The Blue Bird Café fire was a nightclub fire on September 1, 1972, in Montreal, Quebec, Canada. In all, 37 people were killed as a result of arson.

The fire was the worst in Montreal since 1927, when 77 people perished in the Laurier Palace Theatre Fire. It is also the worst and only nightclub fire casualty in Canadian history.

Venue 
Montreal’s Blue Bird Café and the Wagon Wheel, a country and western bar above it, were located on the west side of Union Street between Ste-Catherine Ouest and Dorchester (now René-Lévesque) in downtown Montreal, lying within the borough of Ville-Marie. The café and bar were known as places where largely working-class, English-speaking youth could come for an evening of music, dancing, and drinking.

Fire 

On the evening of Friday, September 1, 1972, the beginning of the Labour Day weekend, more than 200 people were at the bar celebrating. Around 10:45 PM, three young men (initial reports said four) were refused entry to the upstairs bar, as they appeared excessively intoxicated.  Upset by this, Gilles Eccles, James O’Brien and Jean-Marc Boutin set a fire on the staircase that served as the only regular entrance or exit for the Wagon Wheel's customers. "It was either a Molotov cocktail or gasoline spread on the stairs and then ignited," said Montreal Police Inspector Armand Chaille.  The entire bar was in flames within a few minutes, according to police.

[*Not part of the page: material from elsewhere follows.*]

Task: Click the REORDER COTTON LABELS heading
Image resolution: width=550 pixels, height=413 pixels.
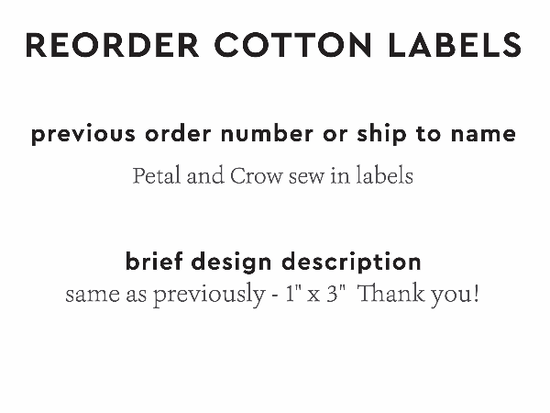Action: (x=274, y=45)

With the primary escape route blocked by the fire advancing upward toward the crowded bar, its patrons sought out other exits. However, conflicting city building codes and fire regulations had left the upstairs bar with too few fire exits for its capacity of patrons. With the bar's main exit aflame and its sole fire exit blocked, patrons were forced to use one of two escape routes: either through the kitchen onto a folding fire escape (the emergency exit was chained) or by climbing through a window in the women's restroom and dropping some 20 feet onto a parked car. 

At its peak, the fire was fought by more than 50 firefighters.  Five firefighters would be injured by smoke inhalation before the fire was declared out.  At the time, the wearing of self-contained breathing apparatus (SCBA) was a relatively new practice and not as common among firefighters as it is today. The fire was brought under control by 2:30 a.m., and extinguished by daybreak.

Victims 
While it was originally reported that 42 people had died, later investigation determined that 37 people succumbed and perished as smoke and fire overtook the bar. Police and firefighters found bodies in the washrooms, huddled in a corner that had no exit, and jammed in a rear section of the club close to a back entrance.

Aftermath 
At 3:30 a.m. Eccles was arrested and a manhunt was on for Boutin and O'Brien. They were arrested in Vancouver, British Columbia two weeks later.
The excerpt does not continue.